My wife loves to use Big Oven to find recipe ideas. I thought I'd also start
using it so we could share those ideas more easily. When they rejected my
password for having "invalid special characters" however...

------
matdes
I alerted them to the fact that their passwords were in plaintext a YEAR AGO.
I got a response email on June 29, 2011 saying:

"Thanks for reporting the issue of plain text passwords to us. It's how
passwords are handled with the membership software we use for Tuts+ Premium,
which isn't extremely well coded and something we want to rebuild from
scratch. In the mean-time our dev team will be hacking the software to bring
password security up to the best practices we advocate on our Tuts+ sites,
like Nettuts+."

Not only was this issue brought up to them, they stated very clearly that they
were working to bring their password security up to best practices. In a YEAR,
they couldn't hack on a password hash or rebuild their plugin from scratch?

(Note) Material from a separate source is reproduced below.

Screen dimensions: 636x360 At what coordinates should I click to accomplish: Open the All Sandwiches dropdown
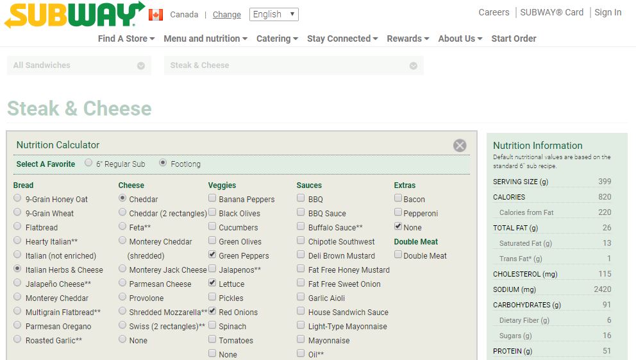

If anyone knows if there is a lawsuit pending that could use my email as
evidence, please let me know.

------
vitomd
"Our current Tuts+ Premium app makes use of a third party plugin that
unfortunately stores passwords in cleartext (i.e. unencrypted)"

That make me sad. If you use a plugin, you use it because it's a better and a
proven solution , not because you are lazy. Sad day..

------
bluetidepro
This is ridiculous. In the email I received from Envato it says the following:

"-- What To Do

(1) Update passwords on ANY service you use that uses the same password as you
had on Tuts+ Premium.

(2) In particular you should consider your own email account, PayPal,
Moneybookers, and other payment services. These are the most sensitive
targets, and if you had the same password, you should consider this an urgent
priority. If you can’t remember what your Tuts+ Premium password was, we
encourage you to change passwords on all services you use.

(3) If you use the same password on any other Envato service such as the
Envato Marketplaces, you should change your password there too."

You have to be kidding me? Do I really need to start using unique passwords on
every site that I use? This just blows me away that one site messes up and
then I have to spend hours of my time figuring out which passwords to change,
update, etc. This just frustrates me so much. I'm also very surprised they put
this in the blog post:

"As a company that teaches and preaches best practices, it’s deeply
disappointing to me to not only have been the victim of a security attack, but
to be running software that doesn’t follow those same best practices. This is
a situation we will be working to address."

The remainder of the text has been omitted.